- **Extract**:
## begin
UNITED STATES

SECURITIES AND EXCHANGE COMMISSION

WASHINGTON, D.C. 20549

 

FORM 6-K

 

REPORT OF FOREIGN PRIVATE ISSUER

PURSUANT TO RULE 13a-16 OR 15d-16 OF THE

SECURITIES EXCHANGE ACT OF 1934

 

For the month of February, 2018

 

Commission File Number 001-36906

 

INTERNATIONAL GAME TECHNOLOGY PLC

(Translation of registrant’s name into English)

 

66 Seymour Street, Second Floor

London, W1H 5BT

United Kingdom

(Address of principal executive offices)

 

Indicate by check mark whether the registrant files or will file annual reports under cover of Form 20-F or Form 40-F:

Form 20-F    x      Form 40-F    o

 

Indicate by check mark if the registrant is submitting the Form 6-K in paper as permitted by Regulation S-T Rule 101(b)(1):    o

 

Indicate by check mark if the registrant is submitting the Form 6-K in paper as permitted by Regulation S-T Rule 101(b)(7):    o

 

 

 



 

Resolution of Comment Letter Exchange with SEC Staff Regarding Classification of Upfront Payments
made in Connection with the Italian Lotto Concession

 

As disclosed by International Game Technology PLC (the “Company”) on a Form 6-K furnished with the Securities and Exchange Commission (the “SEC”) on November 14, 2017, the Company received a comment from the SEC’s Division of Corporation Finance on July 27, 2017 relating to the 2016 Form 20-F inquiring about the cash flow classification of the upfront payment of $665.3 million, made in two installments in 2016 to the Italian governmental authority in connection with the Italian Gioco del Lotto service concession (the “Upfront Payment”). After additional correspondence with the SEC and consultation with the SEC’s Office of the Chief Accountant, the Company concluded the Upfront Payment should be classified as an operating activity rather than as an investing activity in the Company’s consolidated statements of cash flows in accordance with ASC 230, Statement of Cash Flows. Following these discussions, management recommended to the Company’s Audit Committee that the Company’s consolidated financial statements for the year ended December 31, 2016, be restated to correct the classification of the Upfront Payment as an operating activity. Additionally, in the 2017 fiscal year the Company made the third and final payment of $185.4 million. The Company classified this payment as an investing cash outflow and will similarly change the classification to an operating cash outflow. The Consolidated Statement of Cash Flows will be corrected when the Company files the Form 20-F for the 2017 fiscal year. This change in classification does not and will not have any impact on the Company’s historical balance sheets and income statements, including previously provided GAAP and non-GAAP measures of Net Income, Adjusted EBITDA, net change in cash and cash equivalents, Free Cash Flow, and Net Debt. In addition to this correction, the Consolidated Statements of Cash Flows for fiscal years 2016 and 2015 will be corrected when the Company files its Form 20-F for the 2017 fiscal year to reflect other immaterial accounting adjustments.
## end
- **Data listing**:
## begin
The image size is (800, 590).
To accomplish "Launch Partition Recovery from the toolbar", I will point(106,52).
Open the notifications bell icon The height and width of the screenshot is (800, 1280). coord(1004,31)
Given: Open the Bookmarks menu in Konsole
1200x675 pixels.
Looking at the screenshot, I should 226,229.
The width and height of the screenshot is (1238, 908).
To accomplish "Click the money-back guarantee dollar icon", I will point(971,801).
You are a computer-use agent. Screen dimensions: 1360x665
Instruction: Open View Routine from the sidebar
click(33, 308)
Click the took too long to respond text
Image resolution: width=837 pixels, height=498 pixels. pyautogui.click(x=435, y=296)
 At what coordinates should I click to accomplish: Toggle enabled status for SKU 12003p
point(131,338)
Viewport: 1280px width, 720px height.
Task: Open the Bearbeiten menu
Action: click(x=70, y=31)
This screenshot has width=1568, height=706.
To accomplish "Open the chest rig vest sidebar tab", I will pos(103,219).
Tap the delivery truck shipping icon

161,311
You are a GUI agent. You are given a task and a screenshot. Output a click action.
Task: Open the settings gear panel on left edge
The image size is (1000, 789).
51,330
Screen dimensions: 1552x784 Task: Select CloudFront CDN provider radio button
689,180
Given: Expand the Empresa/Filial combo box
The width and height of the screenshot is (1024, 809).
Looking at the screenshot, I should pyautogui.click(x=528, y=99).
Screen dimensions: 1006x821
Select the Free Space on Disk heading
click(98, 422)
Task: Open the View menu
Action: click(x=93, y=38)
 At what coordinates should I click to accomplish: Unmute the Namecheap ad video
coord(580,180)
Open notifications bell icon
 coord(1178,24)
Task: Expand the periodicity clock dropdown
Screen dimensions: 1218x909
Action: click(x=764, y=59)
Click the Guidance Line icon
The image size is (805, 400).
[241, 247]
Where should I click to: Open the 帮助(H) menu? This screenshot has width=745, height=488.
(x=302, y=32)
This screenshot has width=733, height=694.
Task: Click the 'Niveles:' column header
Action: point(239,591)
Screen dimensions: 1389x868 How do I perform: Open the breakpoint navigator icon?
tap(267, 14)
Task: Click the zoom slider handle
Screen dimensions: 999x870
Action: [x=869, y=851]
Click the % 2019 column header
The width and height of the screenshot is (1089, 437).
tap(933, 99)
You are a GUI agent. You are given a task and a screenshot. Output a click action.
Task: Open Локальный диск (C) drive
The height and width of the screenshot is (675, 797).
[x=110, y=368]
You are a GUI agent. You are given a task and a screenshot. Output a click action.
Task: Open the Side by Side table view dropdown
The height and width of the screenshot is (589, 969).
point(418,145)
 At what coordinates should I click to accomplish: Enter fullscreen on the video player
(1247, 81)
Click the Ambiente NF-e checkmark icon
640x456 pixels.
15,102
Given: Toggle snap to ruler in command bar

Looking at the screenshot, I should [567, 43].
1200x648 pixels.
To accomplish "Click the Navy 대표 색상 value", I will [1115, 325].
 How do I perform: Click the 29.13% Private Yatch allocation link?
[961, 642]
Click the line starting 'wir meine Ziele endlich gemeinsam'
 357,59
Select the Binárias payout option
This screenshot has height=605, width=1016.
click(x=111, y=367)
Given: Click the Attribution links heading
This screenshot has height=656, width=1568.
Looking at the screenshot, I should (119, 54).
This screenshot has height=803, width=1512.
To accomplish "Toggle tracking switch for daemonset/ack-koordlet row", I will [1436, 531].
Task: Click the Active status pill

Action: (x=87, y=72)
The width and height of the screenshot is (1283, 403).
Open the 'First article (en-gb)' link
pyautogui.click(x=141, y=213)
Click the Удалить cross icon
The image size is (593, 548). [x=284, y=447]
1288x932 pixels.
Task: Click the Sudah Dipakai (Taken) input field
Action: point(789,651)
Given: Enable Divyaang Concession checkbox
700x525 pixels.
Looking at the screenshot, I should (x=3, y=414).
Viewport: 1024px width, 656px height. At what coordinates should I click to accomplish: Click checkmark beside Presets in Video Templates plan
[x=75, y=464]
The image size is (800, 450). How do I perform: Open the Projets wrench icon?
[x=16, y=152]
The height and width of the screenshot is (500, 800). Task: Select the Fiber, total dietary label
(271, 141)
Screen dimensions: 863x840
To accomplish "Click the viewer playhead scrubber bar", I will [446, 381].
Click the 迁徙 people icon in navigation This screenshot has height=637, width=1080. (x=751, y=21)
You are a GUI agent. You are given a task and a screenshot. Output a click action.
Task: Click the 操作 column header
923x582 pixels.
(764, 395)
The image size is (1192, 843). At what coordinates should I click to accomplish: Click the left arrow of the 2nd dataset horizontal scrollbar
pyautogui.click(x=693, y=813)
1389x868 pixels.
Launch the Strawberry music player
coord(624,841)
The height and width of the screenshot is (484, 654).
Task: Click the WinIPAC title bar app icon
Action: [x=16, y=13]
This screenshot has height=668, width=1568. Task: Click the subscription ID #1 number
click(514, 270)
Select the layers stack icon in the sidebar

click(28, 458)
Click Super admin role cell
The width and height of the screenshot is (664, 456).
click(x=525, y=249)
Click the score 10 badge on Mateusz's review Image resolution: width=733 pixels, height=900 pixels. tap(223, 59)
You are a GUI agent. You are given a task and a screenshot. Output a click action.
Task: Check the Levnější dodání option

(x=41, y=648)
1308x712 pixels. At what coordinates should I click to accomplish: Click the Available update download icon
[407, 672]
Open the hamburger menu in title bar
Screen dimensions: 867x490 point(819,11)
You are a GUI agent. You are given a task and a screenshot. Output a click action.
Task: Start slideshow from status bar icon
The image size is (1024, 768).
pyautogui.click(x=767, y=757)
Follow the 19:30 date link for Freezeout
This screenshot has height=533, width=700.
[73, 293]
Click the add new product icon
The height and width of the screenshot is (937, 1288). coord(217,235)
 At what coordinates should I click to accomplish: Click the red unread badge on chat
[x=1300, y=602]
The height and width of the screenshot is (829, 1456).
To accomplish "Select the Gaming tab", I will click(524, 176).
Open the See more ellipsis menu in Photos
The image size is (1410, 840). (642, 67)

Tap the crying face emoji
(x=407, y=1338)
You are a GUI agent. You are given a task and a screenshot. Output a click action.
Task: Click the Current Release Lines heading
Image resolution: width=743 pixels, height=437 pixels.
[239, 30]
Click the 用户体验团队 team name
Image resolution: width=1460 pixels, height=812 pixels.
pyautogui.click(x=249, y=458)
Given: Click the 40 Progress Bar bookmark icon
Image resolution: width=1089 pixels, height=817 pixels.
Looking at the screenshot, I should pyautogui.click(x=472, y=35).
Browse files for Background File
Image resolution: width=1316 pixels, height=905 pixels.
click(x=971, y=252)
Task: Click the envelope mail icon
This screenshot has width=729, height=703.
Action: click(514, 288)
## end
- **Set problem**: In the filing, how much was the third and final payment on the Italian Lotto concession made in the 2017 fiscal year?

- **Solution to this exercise**: $185.4 million